Acting Defense Secretary Chris Miller takes part in a virtual call from the Pentagon, Washington, D.C., on Jan. 4, 2021.

Acting Defense Secretary Chris Miller takes part in a virtual call from the Pentagon, Washington, D.C., on Jan. 4, 2021. (Lisa Ferdinando/Department of Defense)

Acting Defense Secretary Christopher Miller quietly ordered a review last month of the Pentagon’s policies on extremist activities among service members, a senior defense official said Thursday, acknowledging the growing concern of troops harboring extreme views.

Officials in the five military services involved in the recruiting and accessions policy and those in the Pentagon’s personnel and readiness office are due to draft a report within two months outlining new initiatives meant to stamp out extremists or hate group activity in the ranks, the senior defense official said. The official spoke on condition of anonymity to speak about the issue that has gained attention as some current and former service members face scrutiny over their alleged involvement last week in the deadly storming of the U.S. Capitol.

The review was ordered before Jan. 6, the day that a mob of President Donald Trump’s supporters marched on the Capitol building after listening to the president speak near the White House. The senior official and other Pentagon officials declined to comment on the participation of current or former troops in the attack, citing the Justice Department’s ongoing investigations. No active-duty troops are known to have been charged with crimes related to the incident, however some military veterans have been charged.

Two senior defense officials said Thursday that Pentagon officials were most concerned with extremist activity among troops and veterans aligned with anti-government militia movements and those who hold white supremacist views.

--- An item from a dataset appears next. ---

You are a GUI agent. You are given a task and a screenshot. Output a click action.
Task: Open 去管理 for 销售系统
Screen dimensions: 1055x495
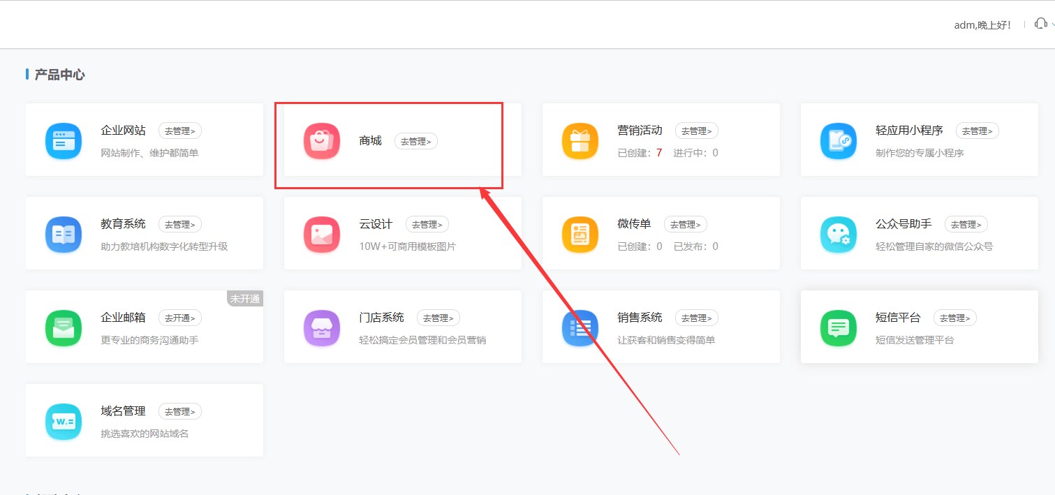click(x=696, y=318)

“We know that some groups actively attempt to recruit our personnel into their cause, or actually encourage their members to join the military, for purpose of acquiring skills and experience,” one official said. “We recognize that [military] skills are prized by some of these groups.”

The groups also believe having military veterans within their ranks lends some sense of “legitimacy, in their mind, to their cause.”

“The fact that they can say they have former military personnel that align with their extremist and violent extremist views, clearly is of great concern to us,” this official said.

The Pentagon has a zero-tolerance policy for any extremism among its forces. But some Defense Department officials and members of Congress have been critical of the department’s efforts to keep extremists from its ranks. The 2021 National Defense Authorization Act, which sets annual Pentagon policy and spending priorities, contained measures meant to help the department address the issue, including the creation of a new position within the DOD inspector general’s office — the deputy inspector general for diversity and inclusion and supremacist, extremism and criminal gang activity. Congress also charged the inspector general with establishing a “mechanism to track and report” extremist or gang activity in the military.

All military troops are screened for indications that they hold extremist viewpoints or are involved in extremist activity, Garry Reid, the director of Defense Intelligence, said in a statement issued Thursday. Those screenings include extensive background investigations and physical examinations including assessments of tattoos. Reid said troops, including members of the National Guard, are continuously monitored for indications that they are involved in such activity and received training to identify others around them who could be “insider threats.”

“We in the Department of Defense are doing everything we can to eliminate extremism in the Department of Defense,” he said Thursday. “DOD policy expressly prohibits military personnel from actively advocating supremacist, extremist or criminal gang doctrine, ideology or causes. … Simply put, we will not tolerate extremism of any sort in the DOD.”

The senior defense officials said they could provide no data showing a rise in extremist activity among service members. They pointed to anecdotal evidence of an increase of such activity in the military and society at large, including the arrest last year of an active-duty Air Force sergeant allegedly involved in the anti-government “boogaloo” movement, who was charged in the killing a federal agent in California.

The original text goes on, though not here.